Parpol telah tercemar oleh keinginan berkuasa dan untuk mencari materi. Parpol telah gagal menjalankan fungsinya sebagai alat rekruitmen pejabat public. Melihat hal semacam itu yang dapat dijadikan acuan/tumpuan perubahan politik Indonesia yaitu berada di tangan mahasiswa dan intelektual kampus yang masih memegang teguh idealism.
Sekarang banyak calon anggota parlemen dan pejabat public yang didasarkan pada kekuatan keuangan calon dan bukan terletak pada skill atau keahliannya.
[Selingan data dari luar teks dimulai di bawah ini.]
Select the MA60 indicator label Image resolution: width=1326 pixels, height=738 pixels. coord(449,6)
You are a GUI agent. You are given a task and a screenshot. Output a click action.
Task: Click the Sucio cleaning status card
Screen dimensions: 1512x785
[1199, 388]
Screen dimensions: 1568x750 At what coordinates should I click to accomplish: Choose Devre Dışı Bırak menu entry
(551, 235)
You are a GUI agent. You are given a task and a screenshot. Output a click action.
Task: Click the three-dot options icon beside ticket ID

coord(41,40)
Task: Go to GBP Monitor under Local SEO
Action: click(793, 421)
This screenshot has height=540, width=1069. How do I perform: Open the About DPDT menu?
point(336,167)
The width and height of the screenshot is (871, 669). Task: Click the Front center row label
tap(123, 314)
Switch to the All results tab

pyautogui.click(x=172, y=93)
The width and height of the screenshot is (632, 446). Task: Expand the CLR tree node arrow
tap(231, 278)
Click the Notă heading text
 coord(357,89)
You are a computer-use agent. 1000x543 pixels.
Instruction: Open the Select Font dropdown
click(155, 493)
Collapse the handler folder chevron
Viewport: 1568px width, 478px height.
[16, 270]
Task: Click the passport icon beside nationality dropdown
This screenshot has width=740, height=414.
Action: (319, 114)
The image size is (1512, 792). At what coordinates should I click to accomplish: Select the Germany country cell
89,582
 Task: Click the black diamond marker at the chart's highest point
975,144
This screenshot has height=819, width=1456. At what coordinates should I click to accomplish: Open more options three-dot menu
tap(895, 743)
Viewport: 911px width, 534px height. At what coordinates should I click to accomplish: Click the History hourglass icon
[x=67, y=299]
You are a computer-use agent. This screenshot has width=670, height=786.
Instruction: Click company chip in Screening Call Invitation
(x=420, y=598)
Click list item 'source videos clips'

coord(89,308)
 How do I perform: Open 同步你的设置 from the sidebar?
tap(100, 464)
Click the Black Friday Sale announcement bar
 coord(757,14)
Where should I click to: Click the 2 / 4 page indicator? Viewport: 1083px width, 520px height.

Sebagai contoh saat pemilu 9 Apri 2014 kemarin cukup banyak calon legislative demi untuk meraih kekuasaan/menduduki jabatan tertentu memilih jalur untuk membeli suara rakyat. Akibatnya mereka yang benar-benar memiliki kemampuan memimpin malah kalah oleh mereka yang punya uang banyak.  
Namun perpolitikan model sekarang ini juga mulai mewabah di tengah-tengah mahasiswa. Maraknya parpol yang masuk kampus rasanya adalah suatu hal yang tidak asing lagi. Bahkan tidak jarang mahasiswa yang ikut serta aktif dalam menyukseskan partai aksi perpolitikan. Seperti halnya kampanye-kampanye politik yang diwadahi secara tersirat oleh pihak kampus bahkan organisasi kemahasiswaan.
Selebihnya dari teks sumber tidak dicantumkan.